SD-OCT imaging-based studies have been able to characterize retinal findings in patients with NF2 in greater detail than previously possible and to identify novel retinal abnormalities such as retinal tufts specific to NF2. These are projections of tissue extending from the inner retina into the vitreous and occur far more commonly than typical ERMs in these patients. Often resembling horns or flames, they are thought to be either focal ERMs or small elevations of retinal tissue, termed subclinical hamartomas due to their small size, with similar histopathologic origin — from glial cells. Increased central macular thickness is another feature of the ocular abnormalities associated with NF2, apparently less prominent when optic atrophy is present.

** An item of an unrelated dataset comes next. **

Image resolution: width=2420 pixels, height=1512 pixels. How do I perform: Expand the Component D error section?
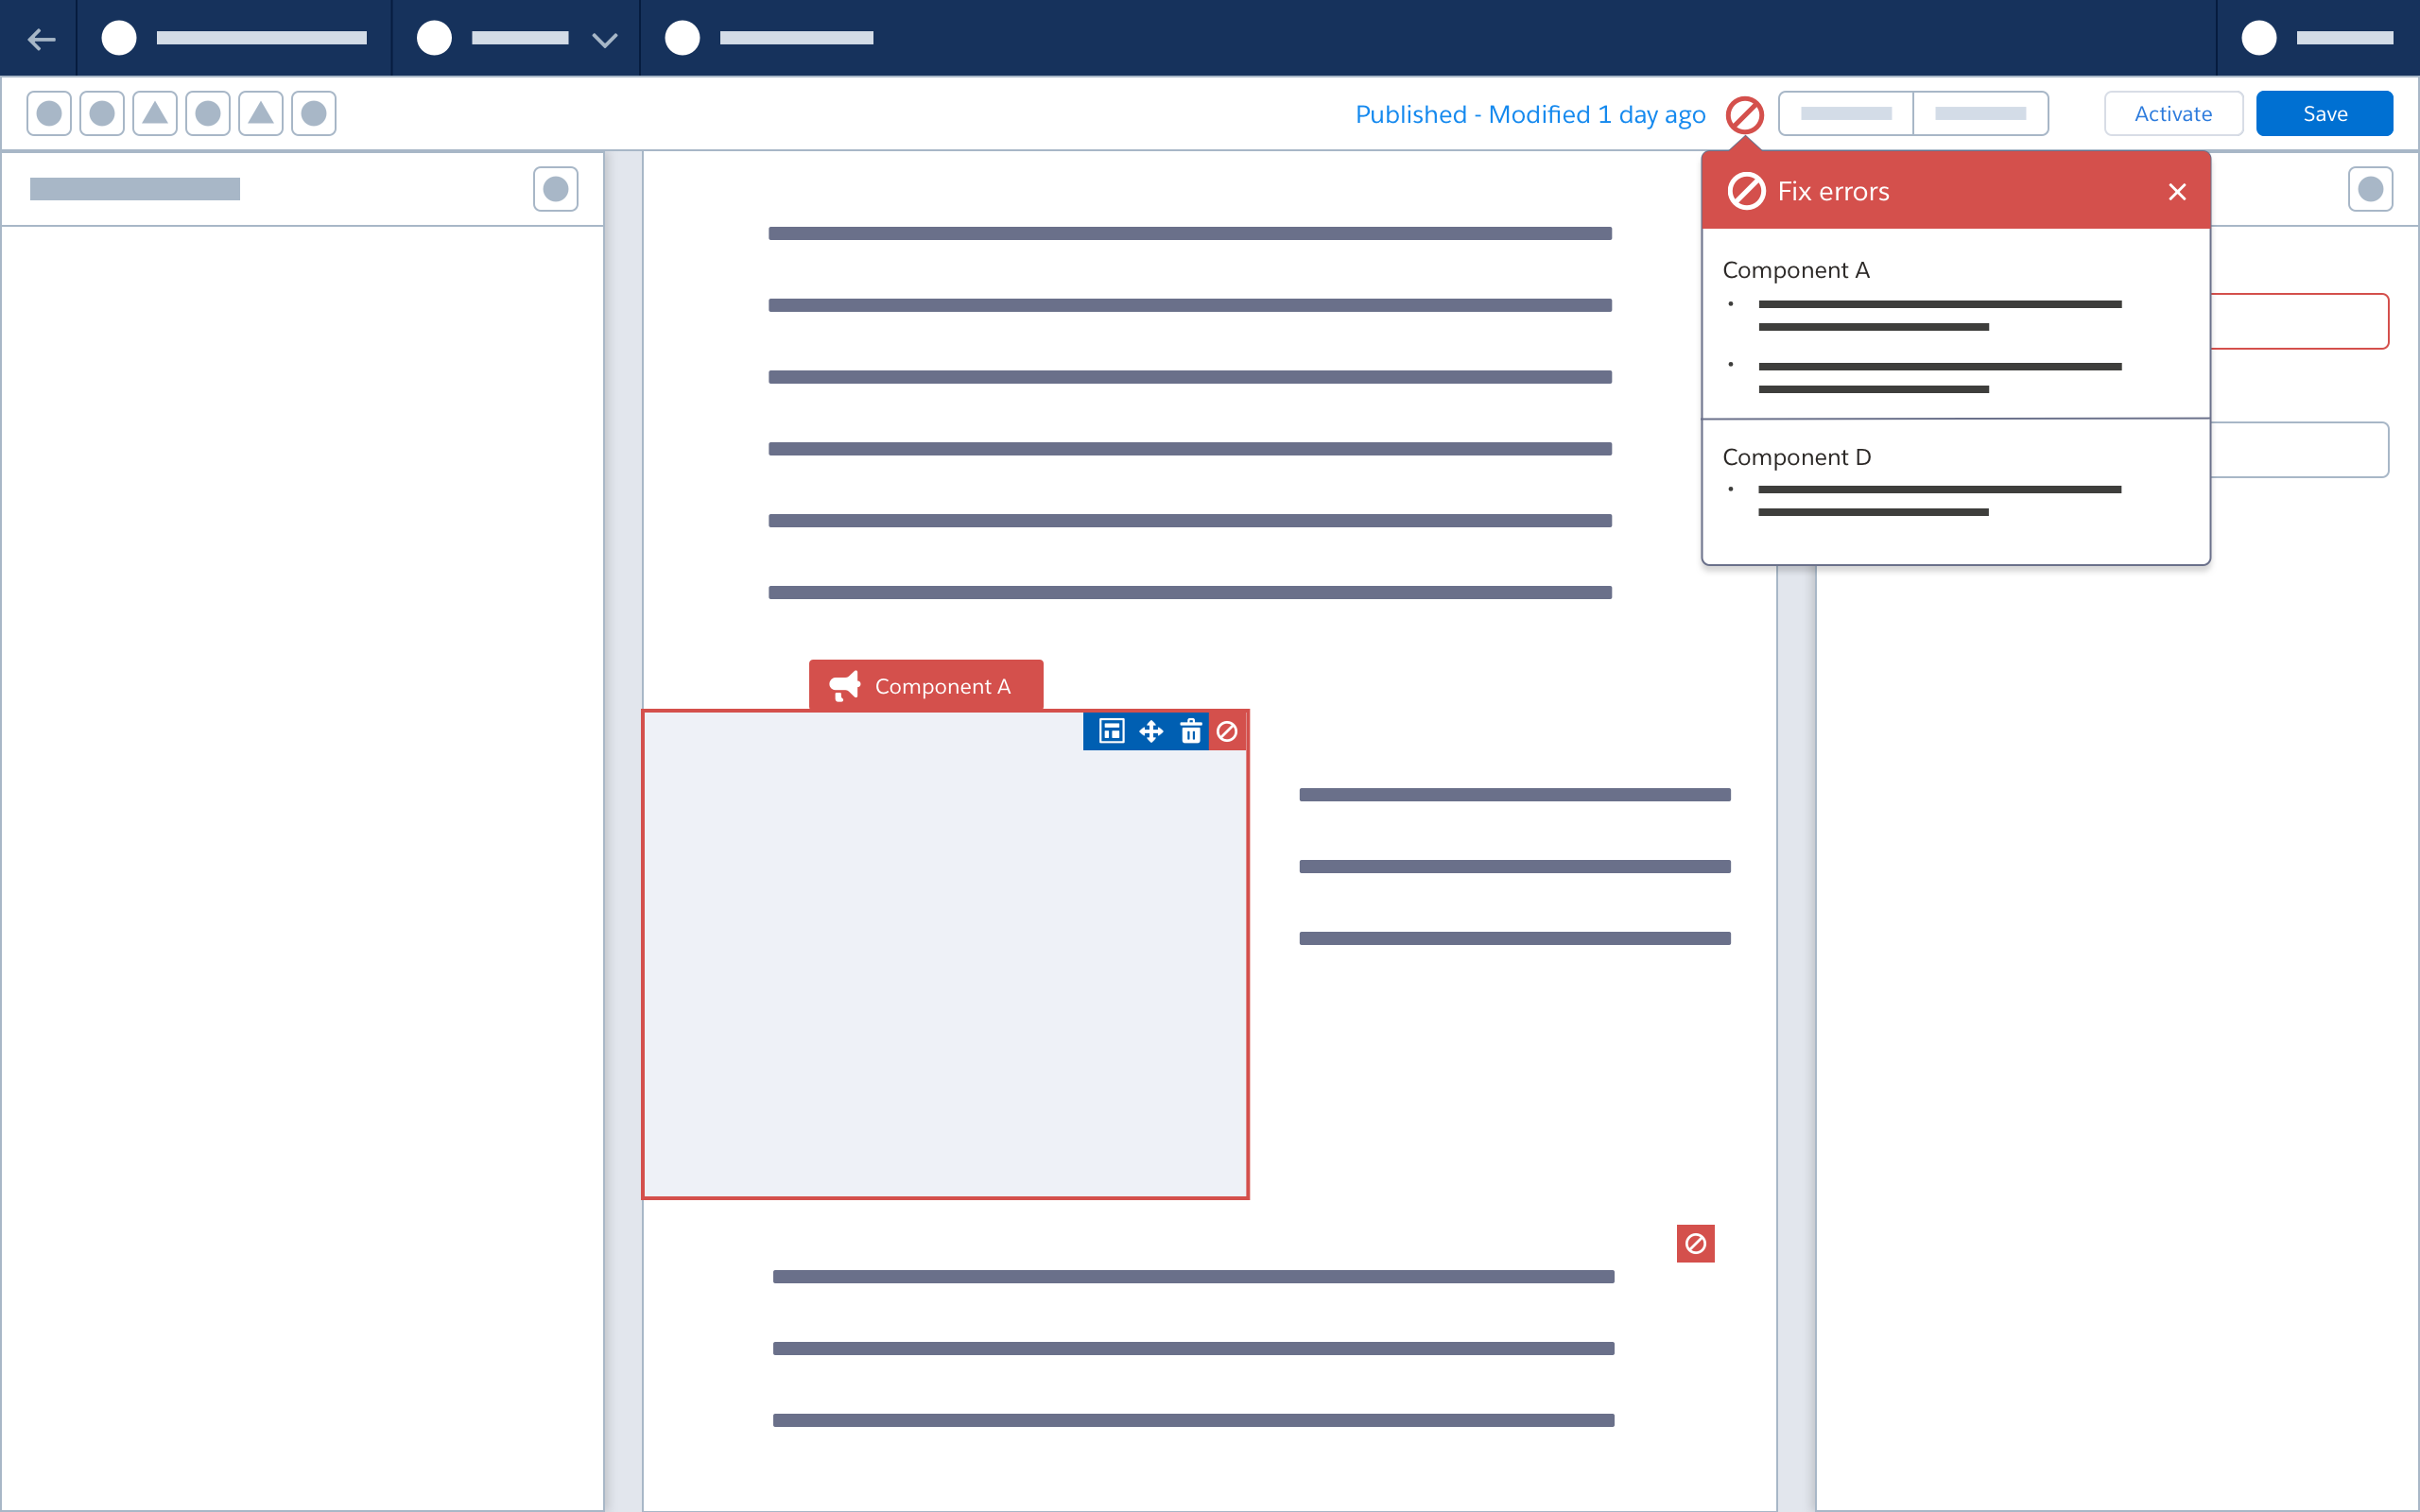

Potentially treatable sources of damage to vision must be identified early and treated effectively to retain useful vision throughout life. There are no standard guidelines for treating NF2 patients with ERMs. Observation and surgical intervention are the current treatment choices. Macular tufts can be peeled through microincision vitrectomy surgery (MIVS) but may pose a challenge when deeply integrated into the retina as retinal damage or tears may ensue. Even with complete removal of the ERM, the abnormally thickened macula may remain unchanged even after years postoperatively. Postoperative visual outcomes have been reported for only 3 cases so far. Although surgery can improve retinal sensitivity and visual acuity, the potential surgical risks related to vitreoretinal surgery in pediatric eyes require careful consideration on a case-by-case basis. A significant decrease in quality of life, as impairment for regular activities or performance at school, may justify the decision for a surgical intervention.

Insights into the molecular biology of NF2 have shed light on the etiology and variable severity of the disease and suggested numerous putative molecular targets for therapeutic intervention. Chromosome 22q12.1, whose mutation is involved in the pathogenesis of NF2, encodes for a protein called merlin or schwannomin, in the merlin pathway. Multiple additional pathways have been identified, and pre-clinical and clinical investigation of novel therapeutic agents including FAK, EGFR, cMET, PD-1/PD-L1, and VEGFR inhibitors is underway. Biological treatment strategies aimed at multiple tumor regression or arrest of progression — employing Lapatinib, Erlotinib, Everolimus, Picropodophyllin, OSU.03012, Imatinib, Sorafenib, and Bevacizumab — are under research.

Keep in mind

  • Initial manifestations of NF2 differ between children and adults. NF2-specific ophthalmological findings can be diagnostic for the disease.
  • Early-onset NF2 is associated with higher severity and marked disease progression, especially in the presence of characteristic ocular abnormalities.
  • Young patients with NF2 must be carefully monitored for timely detection of treatable manifestations and preservation of visual function throughout life.